Before we got to Lord Howe Island, we decided to divert slightly to Ball’s Pyramid, the “other” big island in the Lord Howe chain. We were close enough by my last night watch that I was able to spend almost all of it hove to. I tied a shock cord to the wheel to keep the rudders producing a force in opposition to the triple-reefed jib, which kept us well under one knot.

I first spotted Ball’s Pyramid at about 2am. It was a new moon, so it revealed itself as a blackening out of the background stars. It was a bit creepy, because the silhouette looks like a lot of rocks one sees at sea in the 50-100 meter elevation range. Ball’s Pyramid is 551 meters high.
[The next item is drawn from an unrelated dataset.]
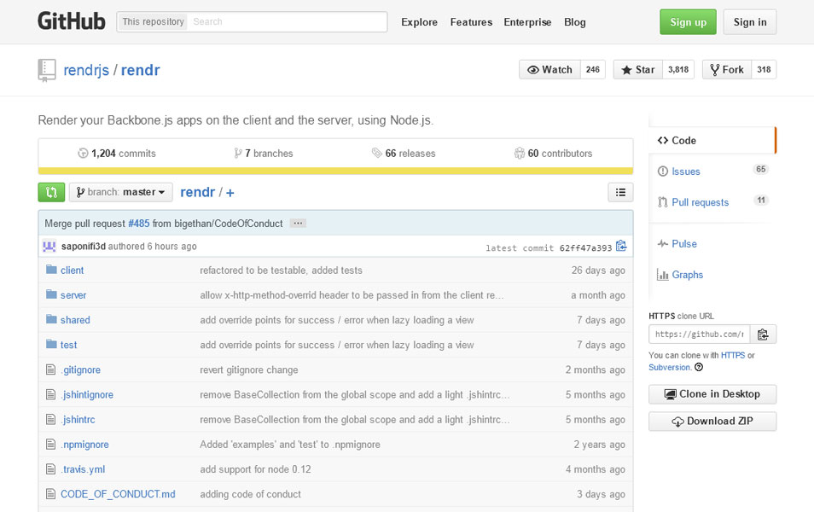Click the yellow language statistics bar
This screenshot has height=512, width=814.
[x=335, y=171]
That kept me constantly thinking it was a lot closer than it actually was, so I spent most of the night double and triple-checking our position and the charts to make sure we really weren’t about to accidentally drift into it.
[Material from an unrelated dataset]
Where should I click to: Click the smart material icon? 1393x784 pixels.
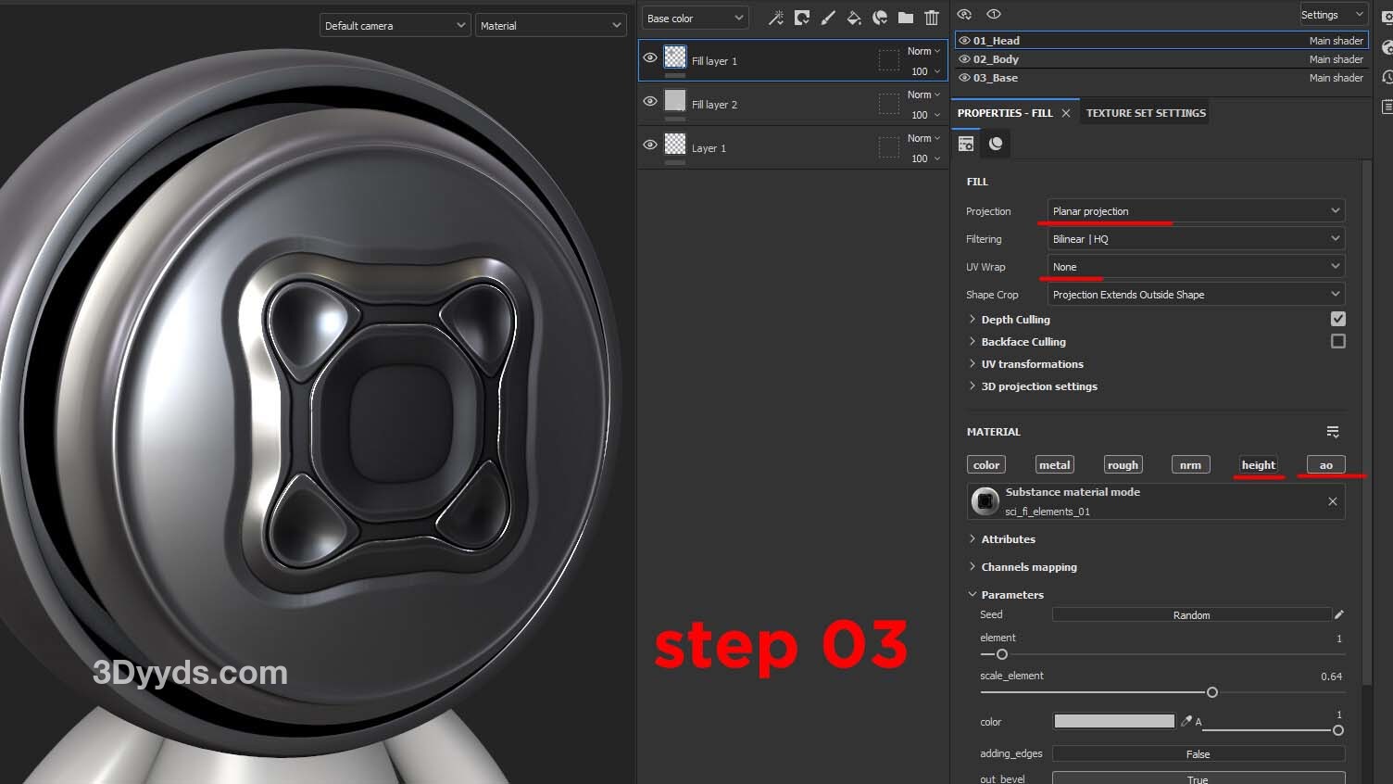(880, 18)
The sun rose to reveal a giant wall of rock towering above us with waves crashing at its base. The waves seemed unusually quiet though, which of course was because it was still a third of a mile away. This thing is enormous, but with few visual cues to reveal scale. As the light improved, all we had were that the little white specks at the top were whole sea birds. In the photos, it looks like a nearby run-of-the-mill rock, but we had to get more than a mile away to get the whole thing in the frame.



Ball's Pyramid (and adjacent Wheatsheaf Rocks) was a worthwhile detour

I unrolled the jib to get us moving and Maryanne took photos as we headed toward Lord Howe. A little further on, we had sailed to where we were edge-on to Ball’s Pyramid. The wall is certainly a very big and impressive wall, but side-on, you can see that there is no backing. The other side is also a sheer cliff! From the side, it looks like a giant dagger thrust up out of the sea. The enormous prominence is the remaining hard center of a once great volcano. The rock is strong enough to support its weight without being crushed by gravity into a mound of rubble. Amazingly, we later learned that a handful of people have actually done the multi-day technical climb to the summit of that thing. It’s supposed to be up there with scaling El Capitan for difficulty. The first problem is that they have to wait for a calm enough day to get close in a boat. There’s no place to land, so the first step is straight up.


Finally - we arrive at Lord Howe Island
Now we just hope the weather clears up

A few hours later, we made it to Lord Howe Island. We rounded the south coast, where the even bigger cliffs of Mt Gower plunged into the sea. We called the harbor office, and they promptly handed us over to the local constable: Simon. He directed us through the pass and to our mooring ball over the radio from his truck. He then gave us a long list of documents to bring ashore with us for check-in. Most people sneak in an emergency stop on the way from Aussie to NZ, so he was surprised when we said we left Tasmania and were going to Queensland. In that case, no formalities necessary. “See you whenever. Enjoy your stay!”

This place is beautiful! Phil is likely to be off of the hook for a passage that was basically a 172-hour earthquake.